However, the main channel of malware distribution is Google Play Store (Cimpanu, Threat Fabric, nccgroup) where inconspicuous “dropper” apps are uploaded. Threat actors disguise these malicious apps as genuine apps, with functionalities such as document scanners or QR code scanners; these apps may even operate as expected. Once the dropper app is downloaded and run by the unsuspecting user, the malware will be unpacked and loaded onto the device. With the app installed, threat actors can then remotely download additional modules from the malware campaign server.
Malware “dropper” app on Google Play Store (source: Threat Fabric via Bleeping Computer)
Attack methods
The main attack methods observed in the analyzed samples are briefly described below.
Accessibility services abuse
Accessibility services are a set of native features on the Android OS developed to assist and enhance the experience of users with disabilities. However, our research shows these powerful features can be abused to introduce critical security risks. For instance, the important application sandbox principle is broken from the moment that a specific app has the ability to interfere with the UI of other apps. As we could expect, malware developers are well aware of, and taking advantage of, the newly available possibilities for exploitation.
Malicious accessibility services work by inspecting the events generated on the device, which allows them to track which application is being executed at any moment, what text is being entered, and what the screen layout looks like. We have seen this information being used in three distinct ways:
- Triggering actions at a specific moment, e.g. when a particular view is shown on the screen.
- Capturing sensitive information (keyloggers).
- Performing a number of actions without the user's knowledge or consent. Namely, self-granting permissions or elevating privileges to become a device admin app; as well as obstructing any action from the user that could threaten the malware’s operation, such as permission or privilege revocation, uninstallation, etc.
UI injections
Banking trojan apps are frequently capable of displaying, on top of a target application, a layer that mimics its login screen. This type of malware usually synchronizes with a server to download layout replicas of legitimate apps that are installed on the same device. These replicas are usually known as “injections'' or “injects”. This malware then constantly tracks which application is being executed, and whenever it detects one of its targets, an overlay (e.g., a login screen) is drawn at the right moment. An example is shown below. When the user enters their credit card information, it is actually being entered on the layer controlled by the malware and is subsequently stolen by the malicious actor. More information about this threat and defense mechanisms is provided in this blog post.
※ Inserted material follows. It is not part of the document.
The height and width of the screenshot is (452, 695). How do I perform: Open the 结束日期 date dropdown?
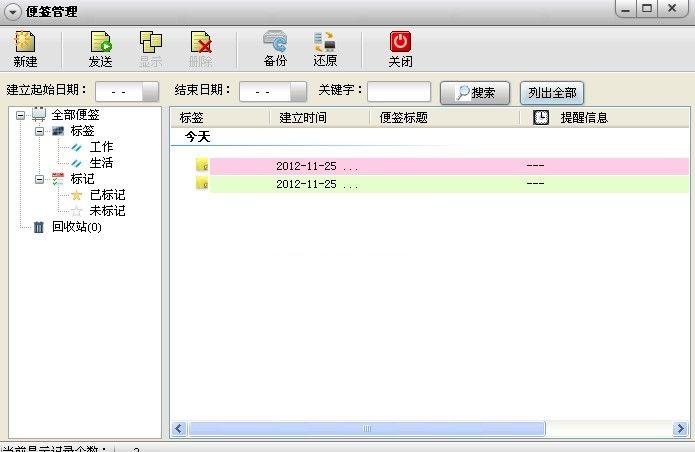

Example of injection to steal payment card information (source: Cyberwise)
Injections can be classified as:
- view injections: referred to as “overlays” in this research, which is also the classical name.
- activity injections: simplified as “injections” in this research.
For overlays, a view is generated as a result of inflating a layout and adding to the window manager together with specific parameters to determine the nature of the window that will be placed on top of the target app:
WindowManager.LayoutParams params = new WindowManager.LayoutParams(
WindowManager.LayoutParams.MATCH_PARENT,
WindowManager.LayoutParams.MATCH_PARENT,
WindowManager.LayoutParams.TYPE_APPLICATION_OVERLAY,
WindowManager.LayoutParams.FLAG_FULLSCREEN,
PixelFormat.TRANSLUCENT);
LayoutInflater li = (LayoutInflater) getSystemService(LAYOUT_INFLATER_SERVICE);
View view = li.inflate(R.layout.target_overlay, null);
windowManager.addView(view, params);
In the case of activity injections, an activity is started through an intent. This activity usually contains a web view which will be loaded with the data received from the command-and-control server:
Intent intent = new Intent(this, MaliciousActivityInjectionActivity.class);
intent.addFlags(Intent.FLAG_ACTIVITY_NEW_TASK);
intent.addFlags(Intent.FLAG_ACTIVITY_EXCLUDE_FROM_RECENTS);
intent.addFlags(Intent.FLAG_ACTIVITY_NO_HISTORY);
startActivity(intent);
In the samples we analyzed, the mechanism used to steal credentials was activity injection, whereas overlays were used for other reasons such as deceiving the user into thinking something is going on which does not correspond to reality. For instance, some command-and-control servers use a command to lock the device which is implemented with an overlay that prevents navigation. The content of the overlay window intends to make the user believe that the device is doing some operations such as restoring corrupted files.
Device admin
Many of the malware pieces that we analyzed aim to become a device admin app. This status confers advanced capabilities such as wiping data; performing actions on the screen lock (i.e., changing the screen lock, setting password rules, monitoring screen unlock attempts, locking the screen, setting screen lock password expiration, etc.); setting storage encryption; disabling the camera, amongst other. All these actions are usually triggered remotely from an admin panel. Moreover, an application cannot be uninstalled as long as it is registered as an administrator.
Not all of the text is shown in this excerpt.